Microsoft has released their new cloud offering, Azure.  Our company is a close Microsoft partner since we use a lot of their technologies in developing our company’s desktop software products, so as “cloud guy” I’ve gotten some in depth briefings and even went to PDC this year to learn more (some of my friends who have known me over the course of my 15 years of UNIX administration were horrified).  “Cloud computing” is an overloaded enough term that it’s not highly descriptive and it took a while to cut through the explanations to understand what Azure really is.  Let me break it down for you and explain the deal.

Point of Comparison: Amazon (IaaS)

In Amazon EC2, as hopefully everyone knows by now, you are basically given entire dynamically-provisioned, hourly-billed virtual machines that you load OSes on and install software and all that.  “Like servers, but somewhere out in the ether.”  Those kinds of cloud offerings (e.g. Amazon, Rackspace, most of them really) are called Infrastructure As A Service (IaaS).  You’re responsible for everything you normally would be, except for the data center work.  Azure is not an IaaS offering but still bears a lot of similarities to Amazon; I’ll get into details later.

Point of Comparison: Google App Engine (PaaS)

Take Google’s App Engine as another point of comparison.  There, you just upload your Python or Java application to their portal and “it runs on the Web.”  You don’t have access to the server or OS or disk or anything.  And it “magically” scales for you.  This approach is called Platform as a Service (PaaS).   They provide the full platform stack, you only provide the end application.  On the one hand, you don’t have to mess with OS level stuff – if you are just a Java programmer, you don’t have to know a single UNIX (or Windows) command to transition your app from “But it works in Eclipse!” to running on a Web server on the Internet.  On the other hand, that comes with a lot of limitations that the PaaS providers have to establish to make everything play together nicely.  One of our early App Engine experiences was sad – one of our developers wrote a Java app that used a free XML library to parse some XML.  Well, that library had functionality in it (that we weren’t using) that could write XML to disk.  You can’t write to disk in App Engine, so its response was to disallow the entire library.  The app didn’t work and had to be heavily rewritten.  So it’s pretty good for code that you are writing EVERY SINGLE LINE OF YOURSELF.  Azure isn’t quite as restrictive as App Engine, but it has some of that flavor.

Azure’s Model

Windows Azure falls between the two.  First of all, Azure is a real “hosted cloud” like Amazon Web Services, like most of us really think about when we think cloud computing; it’s not one of these on premise things that companies are branding as “cloud” just for kicks. That’s important to say because it seems like nowadays the larger the company, the more they are deliberately diluting the term “cloud” to stick their products under its aegis.  Microsoft isn’t doing that, this is a “cloud offering” in the classical (where classical means 2008, I guess) sense.
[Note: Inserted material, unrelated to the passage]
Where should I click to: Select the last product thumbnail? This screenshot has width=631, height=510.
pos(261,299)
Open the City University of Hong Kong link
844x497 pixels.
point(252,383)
However, in a number of important ways it’s not like Amazon.  I’d definitely classify it as a PaaS offering.  You upload your code to “Roles” which are basically containers that run your application in a Windows 2008(ish) environment.  (There are two types – a “Web role” has a stripped down IIS provided on it, a “Worker role” doesn’t – the only real difference between the two.)  You do not have raw OS access, and cannot do things like write to the registry.  But, it is less restrictive than App Engine.  You can bundle up other stuff to run in Azure – even run Java apps using Apache Tomcat.  You have to be able to install whatever you want to run “xcopy only” – in other words, no fancy installers, it needs to be something you could just copy the files to a Windows PC, without administrative privilege, and run a command from the command line and have it work.  Luckily, Tomcat/Java fits that description. They have helper packs to facilitate doing this with Tomcat, memcached, and Apache/PHP/MediaWiki.  At PDC they demoed Domino’s Pizza running their Java order app on it and a WordPress blog running on it.  So it’s not only for .NET programmers.  Managed code is easier to deploy, but you can deploy and run about anything that fits the “copy and run command line” model.

I find this approach a little ironic actually.  It’s been a lot easier for us to get the Java and open source (well, the ones with Windows ports) parts of our infrastructure running on Azure than Windows parts!  Everybody provides Windows stuff with an installer, of course, and you can’t run installers on Azure.  Anyway, in its core computing model it’s like Google App Engine – it’s more flexible than that (good) but it doesn’t do automatic scaling (bad).  If it did autoscaling I’d be willing to say “It’s better than App Engine in every way.”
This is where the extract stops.